Start DATA FOR PROCESSING

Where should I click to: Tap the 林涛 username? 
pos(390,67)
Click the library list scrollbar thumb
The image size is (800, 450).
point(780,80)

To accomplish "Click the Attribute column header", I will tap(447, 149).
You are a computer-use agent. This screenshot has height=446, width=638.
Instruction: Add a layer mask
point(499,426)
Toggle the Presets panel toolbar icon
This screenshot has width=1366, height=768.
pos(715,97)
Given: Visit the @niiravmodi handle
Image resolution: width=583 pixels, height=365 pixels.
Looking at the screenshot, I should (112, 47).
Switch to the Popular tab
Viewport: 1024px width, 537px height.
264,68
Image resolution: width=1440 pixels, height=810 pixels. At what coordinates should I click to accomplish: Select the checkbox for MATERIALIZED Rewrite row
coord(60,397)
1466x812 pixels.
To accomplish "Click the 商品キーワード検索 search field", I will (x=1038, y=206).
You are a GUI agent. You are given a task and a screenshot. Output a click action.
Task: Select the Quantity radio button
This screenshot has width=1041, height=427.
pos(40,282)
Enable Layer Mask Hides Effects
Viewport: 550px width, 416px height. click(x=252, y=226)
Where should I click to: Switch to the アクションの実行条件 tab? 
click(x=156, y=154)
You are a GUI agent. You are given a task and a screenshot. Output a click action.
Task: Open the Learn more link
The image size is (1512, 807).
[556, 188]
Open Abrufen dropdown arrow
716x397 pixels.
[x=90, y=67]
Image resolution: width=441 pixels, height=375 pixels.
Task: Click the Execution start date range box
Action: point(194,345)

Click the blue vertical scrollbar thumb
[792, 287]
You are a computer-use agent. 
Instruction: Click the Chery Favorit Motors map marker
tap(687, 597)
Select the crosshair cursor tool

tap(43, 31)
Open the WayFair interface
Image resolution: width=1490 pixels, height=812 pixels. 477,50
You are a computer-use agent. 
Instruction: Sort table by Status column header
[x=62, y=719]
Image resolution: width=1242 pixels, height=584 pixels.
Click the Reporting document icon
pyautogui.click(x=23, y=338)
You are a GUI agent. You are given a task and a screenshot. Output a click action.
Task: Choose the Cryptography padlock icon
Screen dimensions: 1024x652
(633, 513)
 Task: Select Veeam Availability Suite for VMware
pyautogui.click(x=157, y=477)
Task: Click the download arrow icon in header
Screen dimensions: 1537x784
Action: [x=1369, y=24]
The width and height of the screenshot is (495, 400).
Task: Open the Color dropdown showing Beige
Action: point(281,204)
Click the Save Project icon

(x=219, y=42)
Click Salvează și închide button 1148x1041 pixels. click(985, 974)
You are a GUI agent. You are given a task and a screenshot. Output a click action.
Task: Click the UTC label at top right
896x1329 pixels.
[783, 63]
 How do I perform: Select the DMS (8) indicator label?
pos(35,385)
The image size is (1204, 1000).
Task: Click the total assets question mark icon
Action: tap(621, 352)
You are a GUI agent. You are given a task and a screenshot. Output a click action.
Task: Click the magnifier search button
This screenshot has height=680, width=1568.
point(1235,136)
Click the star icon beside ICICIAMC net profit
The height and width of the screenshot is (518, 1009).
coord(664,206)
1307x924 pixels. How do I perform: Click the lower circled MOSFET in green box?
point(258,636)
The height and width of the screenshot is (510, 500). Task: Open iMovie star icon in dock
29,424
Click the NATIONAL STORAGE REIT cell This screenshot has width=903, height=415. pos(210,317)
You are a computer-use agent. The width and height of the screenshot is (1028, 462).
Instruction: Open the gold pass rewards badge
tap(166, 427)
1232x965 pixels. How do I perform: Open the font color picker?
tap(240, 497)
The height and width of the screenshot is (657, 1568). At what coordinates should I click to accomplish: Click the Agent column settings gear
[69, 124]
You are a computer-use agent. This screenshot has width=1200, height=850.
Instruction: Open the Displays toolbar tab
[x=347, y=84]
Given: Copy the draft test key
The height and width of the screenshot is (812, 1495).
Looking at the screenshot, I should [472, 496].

End DATA FOR PROCESSING

REQUEST: Lay out all of the material above as a Markdown table with two columns, Row and Line. Give each nonblank line its own numbered row, and leave out the blank lines.

RESULT OF THE EXERCISE:
| Row | Line |
|---|---|
| 1 | Where should I click to: Tap the 林涛 username?  |
| 2 | pos(390,67) |
| 3 | Click the library list scrollbar thumb |
| 4 | The image size is (800, 450). |
| 5 | point(780,80) |
| 6 | To accomplish "Click the Attribute column header", I will tap(447, 149). |
| 7 | You are a computer-use agent. This screenshot has height=446, width=638. |
| 8 | Instruction: Add a layer mask |
| 9 | point(499,426) |
| 10 | Toggle the Presets panel toolbar icon |
| 11 | This screenshot has width=1366, height=768. |
| 12 | pos(715,97) |
| 13 | Given: Visit the @niiravmodi handle |
| 14 | Image resolution: width=583 pixels, height=365 pixels. |
| 15 | Looking at the screenshot, I should (112, 47). |
| 16 | Switch to the Popular tab |
| 17 | Viewport: 1024px width, 537px height. |
| 18 | 264,68 |
| 19 | Image resolution: width=1440 pixels, height=810 pixels. At what coordinates should I click to accomplish: Select the checkbox for MATERIALIZED Rewrite row |
| 20 | coord(60,397) |
| 21 | 1466x812 pixels. |
| 22 | To accomplish "Click the 商品キーワード検索 search field", I will (x=1038, y=206). |
| 23 | You are a GUI agent. You are given a task and a screenshot. Output a click action. |
| 24 | Task: Select the Quantity radio button |
| 25 | This screenshot has width=1041, height=427. |
| 26 | pos(40,282) |
| 27 | Enable Layer Mask Hides Effects |
| 28 | Viewport: 550px width, 416px height. click(x=252, y=226) |
| 29 | Where should I click to: Switch to the アクションの実行条件 tab?  |
| 30 | click(x=156, y=154) |
| 31 | You are a GUI agent. You are given a task and a screenshot. Output a click action. |
| 32 | Task: Open the Learn more link |
| 33 | The image size is (1512, 807). |
| 34 | [556, 188] |
| 35 | Open Abrufen dropdown arrow |
| 36 | 716x397 pixels. |
| 37 | [x=90, y=67] |
| 38 | Image resolution: width=441 pixels, height=375 pixels. |
| 39 | Task: Click the Execution start date range box |
| 40 | Action: point(194,345) |
| 41 | Click the blue vertical scrollbar thumb |
| 42 | [792, 287] |
| 43 | You are a computer-use agent.  |
| 44 | Instruction: Click the Chery Favorit Motors map marker |
| 45 | tap(687, 597) |
| 46 | Select the crosshair cursor tool |
| 47 | tap(43, 31) |
| 48 | Open the WayFair interface |
| 49 | Image resolution: width=1490 pixels, height=812 pixels. 477,50 |
| 50 | You are a computer-use agent.  |
| 51 | Instruction: Sort table by Status column header |
| 52 | [x=62, y=719] |
| 53 | Image resolution: width=1242 pixels, height=584 pixels. |
| 54 | Click the Reporting document icon |
| 55 | pyautogui.click(x=23, y=338) |
| 56 | You are a GUI agent. You are given a task and a screenshot. Output a click action. |
| 57 | Task: Choose the Cryptography padlock icon |
| 58 | Screen dimensions: 1024x652 |
| 59 | (633, 513) |
| 60 |  Task: Select Veeam Availability Suite for VMware |
| 61 | pyautogui.click(x=157, y=477) |
| 62 | Task: Click the download arrow icon in header |
| 63 | Screen dimensions: 1537x784 |
| 64 | Action: [x=1369, y=24] |
| 65 | The width and height of the screenshot is (495, 400). |
| 66 | Task: Open the Color dropdown showing Beige |
| 67 | Action: point(281,204) |
| 68 | Click the Save Project icon |
| 69 | (x=219, y=42) |
| 70 | Click Salvează și închide button 1148x1041 pixels. click(985, 974) |
| 71 | You are a GUI agent. You are given a task and a screenshot. Output a click action. |
| 72 | Task: Click the UTC label at top right |
| 73 | 896x1329 pixels. |
| 74 | [783, 63] |
| 75 |  How do I perform: Select the DMS (8) indicator label? |
| 76 | pos(35,385) |
| 77 | The image size is (1204, 1000). |
| 78 | Task: Click the total assets question mark icon |
| 79 | Action: tap(621, 352) |
| 80 | You are a GUI agent. You are given a task and a screenshot. Output a click action. |
| 81 | Task: Click the magnifier search button |
| 82 | This screenshot has height=680, width=1568. |
| 83 | point(1235,136) |
| 84 | Click the star icon beside ICICIAMC net profit |
| 85 | The height and width of the screenshot is (518, 1009). |
| 86 | coord(664,206) |
| 87 | 1307x924 pixels. How do I perform: Click the lower circled MOSFET in green box? |
| 88 | point(258,636) |
| 89 | The height and width of the screenshot is (510, 500). Task: Open iMovie star icon in dock |
| 90 | 29,424 |
| 91 | Click the NATIONAL STORAGE REIT cell This screenshot has width=903, height=415. pos(210,317) |
| 92 | You are a computer-use agent. The width and height of the screenshot is (1028, 462). |
| 93 | Instruction: Open the gold pass rewards badge |
| 94 | tap(166, 427) |
| 95 | 1232x965 pixels. How do I perform: Open the font color picker? |
| 96 | tap(240, 497) |
| 97 | The height and width of the screenshot is (657, 1568). At what coordinates should I click to accomplish: Click the Agent column settings gear |
| 98 | [69, 124] |
| 99 | You are a computer-use agent. This screenshot has width=1200, height=850. |
| 100 | Instruction: Open the Displays toolbar tab |
| 101 | [x=347, y=84] |
| 102 | Given: Copy the draft test key |
| 103 | The height and width of the screenshot is (812, 1495). |
| 104 | Looking at the screenshot, I should [472, 496]. |